By “zero-friction idea capture”, I refer to the strategy I celebrated alongside my ten-year OmniFocus anniversary: when an idea worth further attention pops into my head, but I’m otherwise occupied with some other task, I pull my phone out of my pocket and put that idea somewhere safe and actionable before it floats away. If it represents a task to follow up on later, into my OmniFocus inbox it goes, for later processing. If a thought that I might like to expand into a blog post, then I tap a few words into my phone’s Notes app, within a sub-folder I’ve designated for such.

And if the notion takes the specific form of I ought to watch that movie from a while back — where “a while back” can be any time between the production year of the earliest film committed to modern media through around six months ago — then I tap an icon on my phone’s home screen that goes to my local public library system’s online catalog.

This website is ugly as sin, with a design predating any notion of mobile-capable display, let alone mobile-first. But since I know exactly what I want — get in, request an item, get out — then its dotage does not slow me down much. After my phone auto-fills in my library card number and PIN to log in, I pinch-zoom into the website’s search field to tap in the film title occupying my mind. In the surprisingly likely case that tiny Rhode Island’s library system does have a copy on disc somewhere within its myriad branches, I’ll tap “Request it” and select my neighborhood branch as its destination.

And then, in the best mind-like-water tradition of Getting Things Done and other capture-based productivity strategies, I let myself forget about the movie, with joy and relief. My work is done! In a handful of days, the library will send me an email to come fetch the movie, and I will think: Oh yeah! That movie! Hey, I wanted to see that! Good!! So I pick it up the next time I’m out for a coffee-walk, and then I’ve got a comfy two-week window to actually watch the thing. I usually do, and sometimes I’ll write about the results in this blog.

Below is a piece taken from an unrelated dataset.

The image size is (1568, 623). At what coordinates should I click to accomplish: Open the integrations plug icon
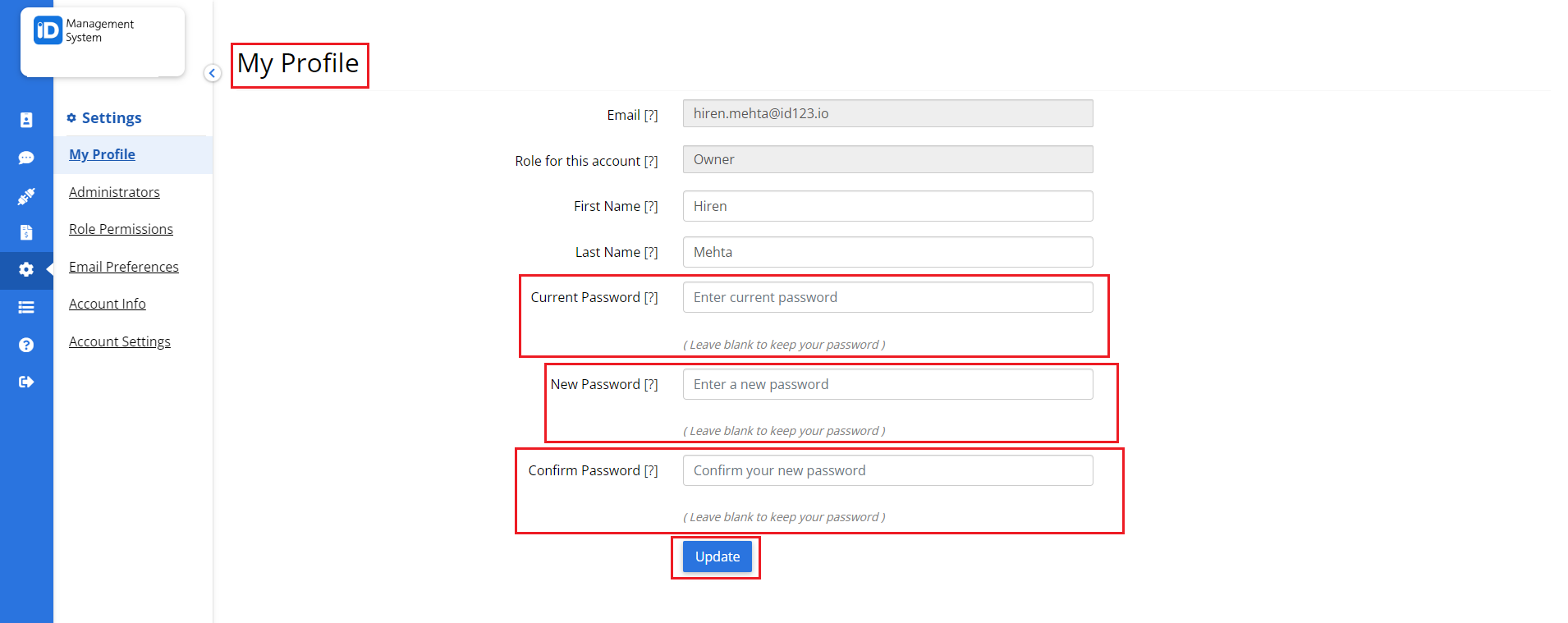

Most recently, after dreaming about the bizarre 1999 sleeper Existenz, I summoned a copy before leaving bed that morning. And a few days ago, I came across a passing reference to Klaus Kinski, leading me down a mental chain that concluded with “I should watch Aguirre, the Wrath of God (1972)”. I had forgotten all about it within minutes, and yet, like a miracle, a copy of the film sits on my coffee table right now, waiting for its turn in my PlayStation.

I will note that — as seems increasingly the case with older, non-blockbuster films — Netflix does not stream either of these movies. But, rather than use the library, I could have fired up the ol’ Pirate Bay to grab my own illicitly ripped copy through the anonymous blessing of BitTorrent. As a younger man, I would have proceeded to do so without pause. But today the method offers much less attraction to me. First, I have to go through the whole, squinting process of nosing around to find a well-seeded torrent for the movie, then firing up my torrent program and letting it hog my home’s broadband pipe for a while. And then I end up with an enormous file squatting on a chunk of my hard drive, though I have no desire to watch it right now. As time passes, watching it feels increasingly like a nagging obligation, and I’m just as likely to put it out of mind through careless neglect, letting it sit in the dark, helping nobody.

How much different than borrowing a light plastic DVD in a colorful case, and letting it bide its time in my living room for a few days! I am far more likely to accept, during some near-future evening, its friendly but quietly insistent invitation to watch it.

And, I admit it, I feel good about using my library like this, supporting the system by incrementing its circulation and inter-library-loan statistics — and thus, goes the theory, its argument for sustained funding — with every disc I borrow. I started this adventure with The Shining, dating from the first few months of this blog’s existence, and also the first year of my rediscovery — the first time in my adult life, really — of public library patronage.

This magic did require some prerequisite work, all one-time labors completed years ago. I had to obtain a library card, obviously, and then finagle an online PIN for it. Then I had to teach my phone to auto-fill my card and PIN on the catalog website. For some reason, iOS wishes to store my library card number among my credit card numbers, and my PIN among my passwords — but it works, so there we have it. I recall acquiring the PIN as the tallest of these obstacles, given the website’s outdated notions of user experience. But I felt enough of an inkling of its life-improving potential to push through the task, and I dare say that I had it right.